**ASSIGNMENT**
Pull out each line of the data that includes the word "computer".

**INFORMATION SHOWN**
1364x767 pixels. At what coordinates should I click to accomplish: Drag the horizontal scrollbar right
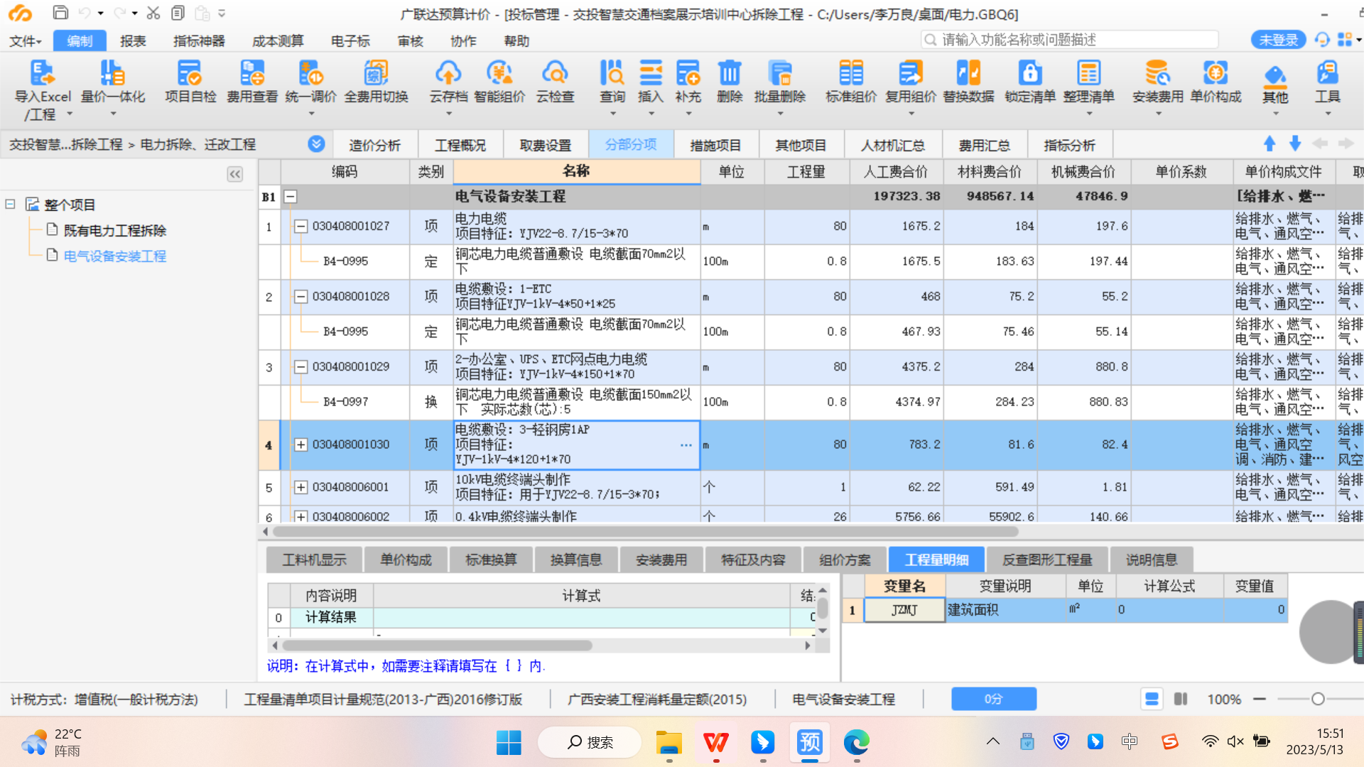pyautogui.click(x=1353, y=533)
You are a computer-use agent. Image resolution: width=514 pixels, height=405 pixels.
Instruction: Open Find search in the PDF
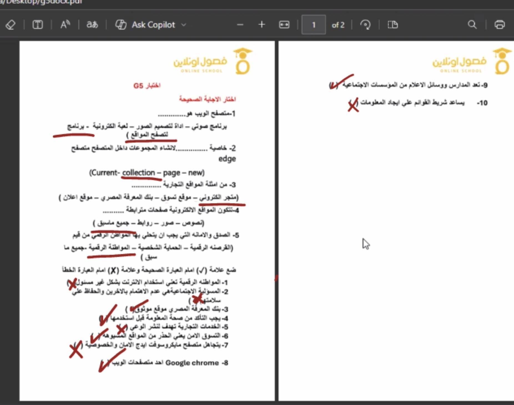[472, 25]
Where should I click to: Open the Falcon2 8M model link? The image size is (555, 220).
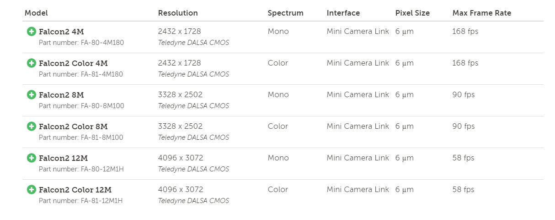[61, 95]
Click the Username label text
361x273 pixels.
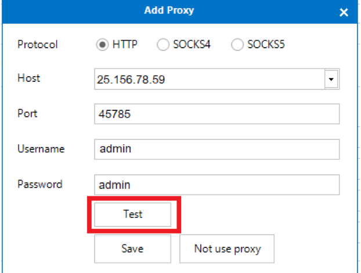(x=41, y=149)
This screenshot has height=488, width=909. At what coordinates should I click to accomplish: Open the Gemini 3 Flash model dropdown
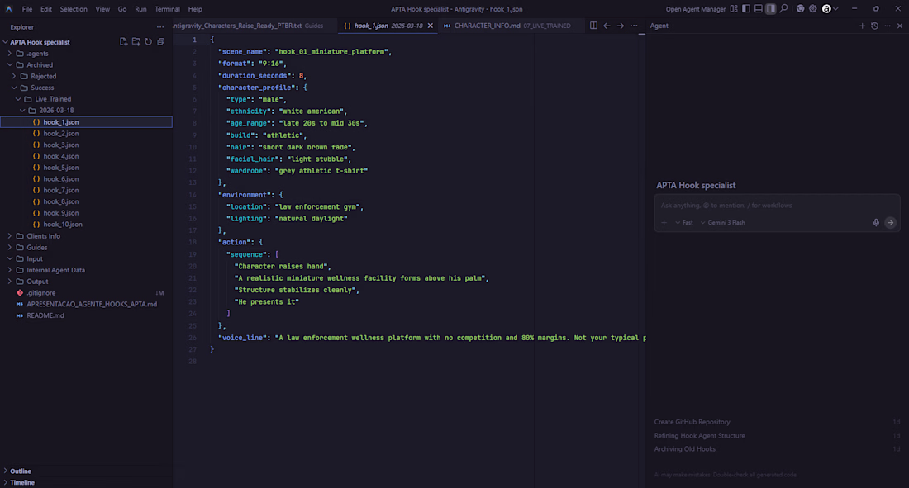(723, 223)
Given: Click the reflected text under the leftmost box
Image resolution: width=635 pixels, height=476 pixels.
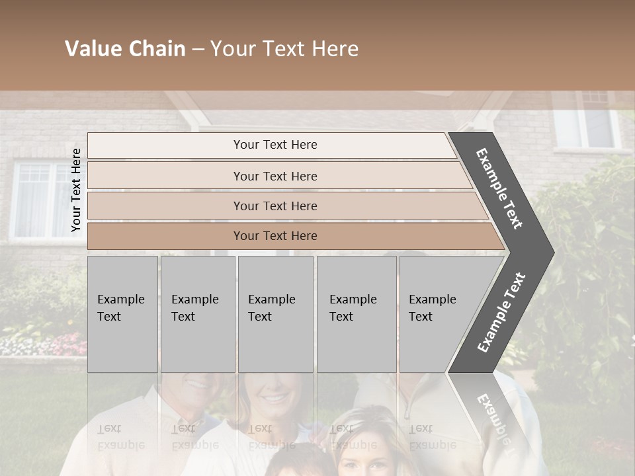Looking at the screenshot, I should [x=121, y=436].
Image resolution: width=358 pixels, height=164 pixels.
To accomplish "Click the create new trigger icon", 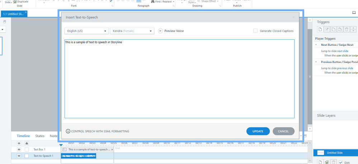I will point(320,30).
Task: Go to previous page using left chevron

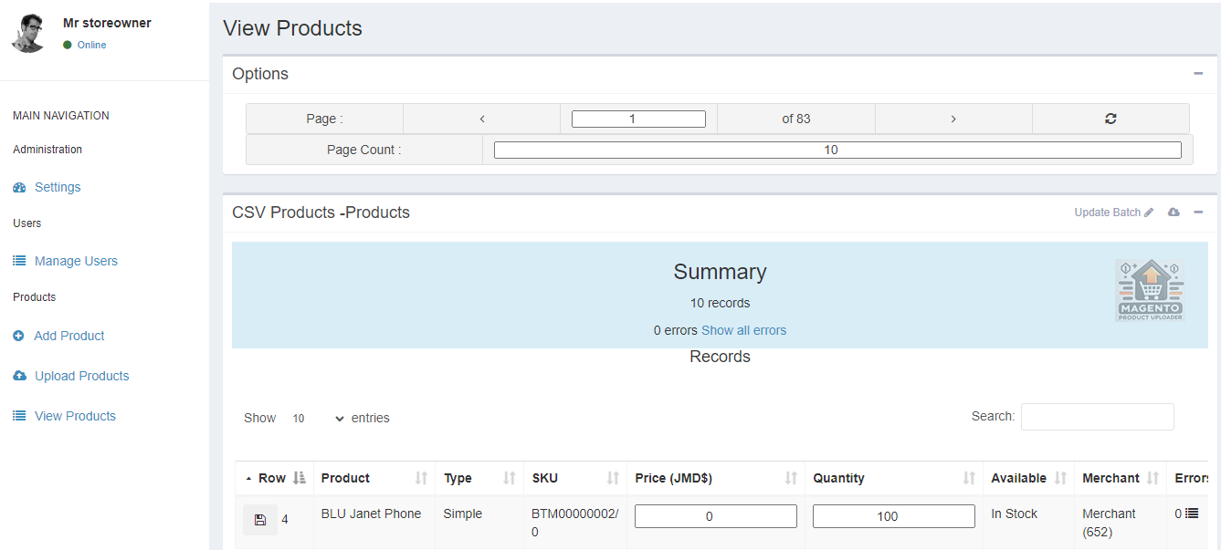Action: [481, 119]
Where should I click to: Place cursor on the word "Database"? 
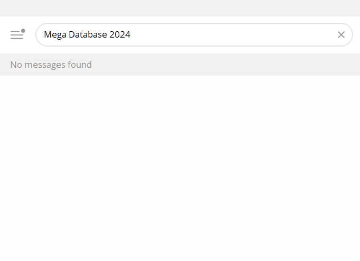[x=88, y=35]
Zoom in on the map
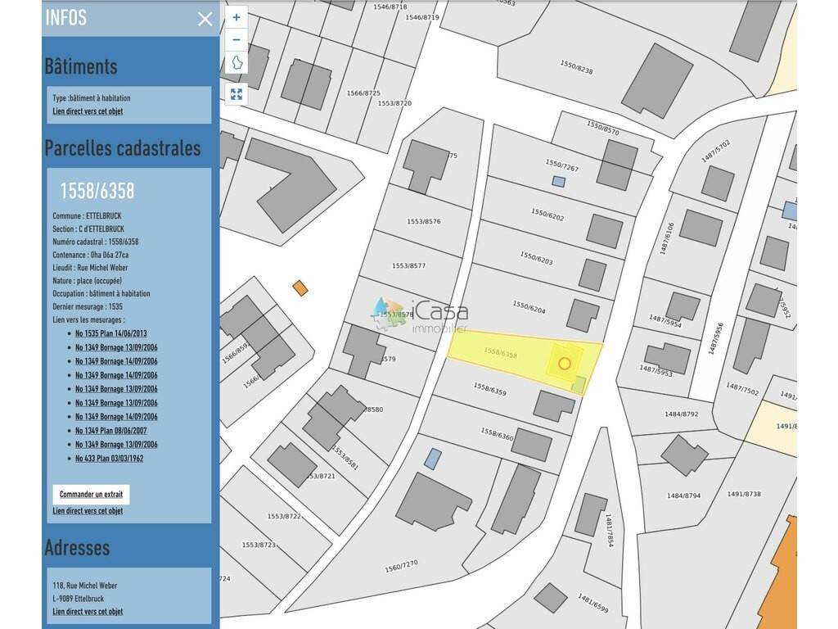The image size is (838, 629). click(x=237, y=17)
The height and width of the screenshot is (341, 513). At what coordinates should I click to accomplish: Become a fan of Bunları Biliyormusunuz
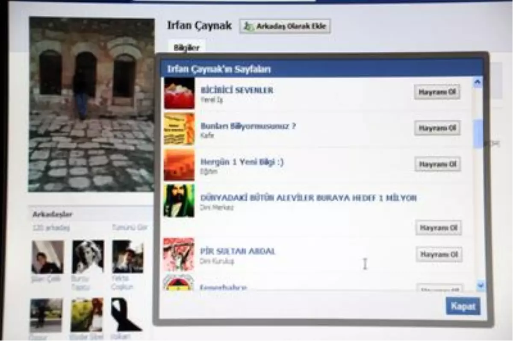437,128
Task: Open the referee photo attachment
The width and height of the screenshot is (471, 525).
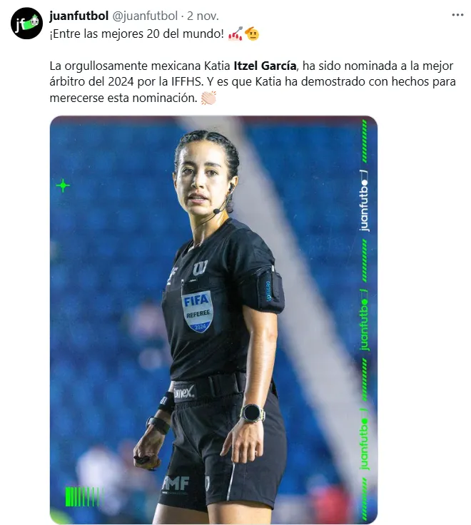Action: pos(213,320)
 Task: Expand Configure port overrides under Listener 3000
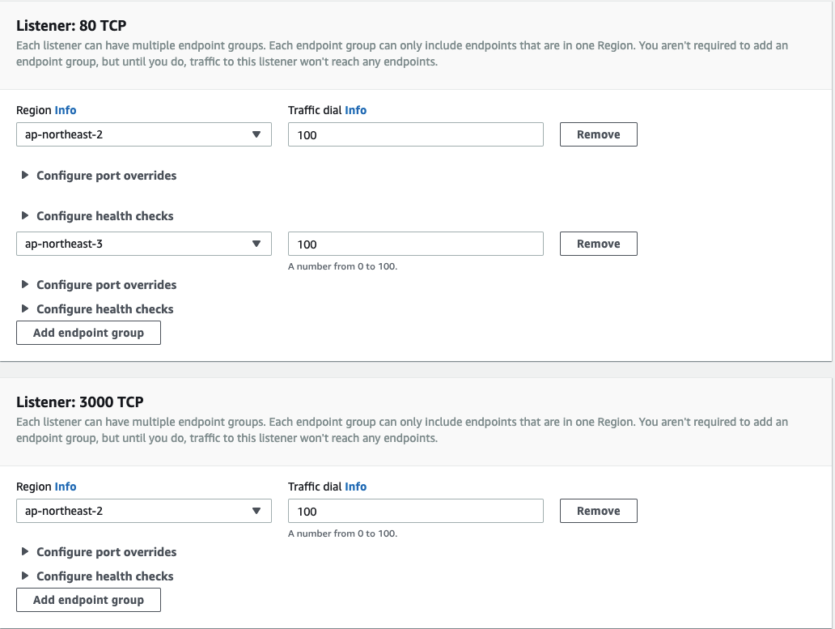(99, 552)
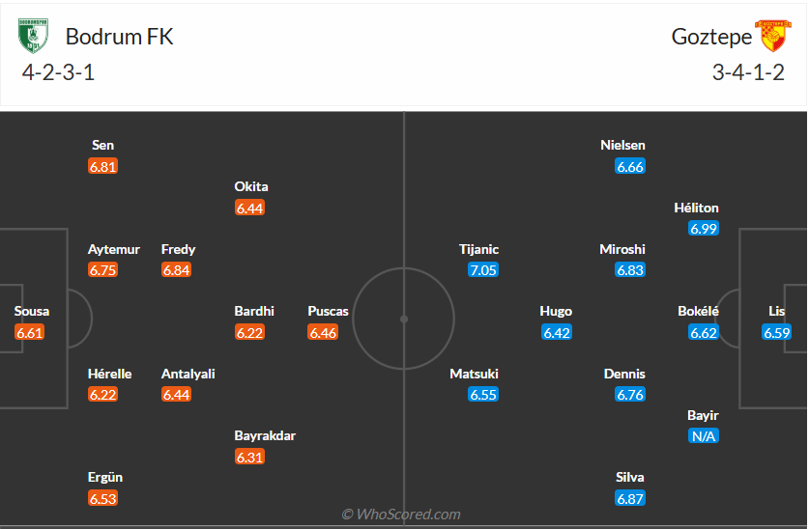Click Héliton's 6.99 rating badge
The image size is (809, 529).
coord(704,229)
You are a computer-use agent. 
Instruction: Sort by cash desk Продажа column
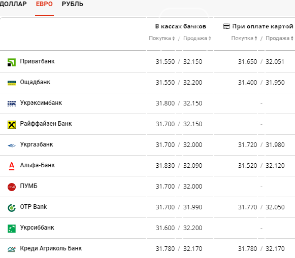197,39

**WORKED SOLUTION**
You are a computer-use agent. Image resolution: width=514 pixels, height=405 pixels.
You are a computer-use agent. 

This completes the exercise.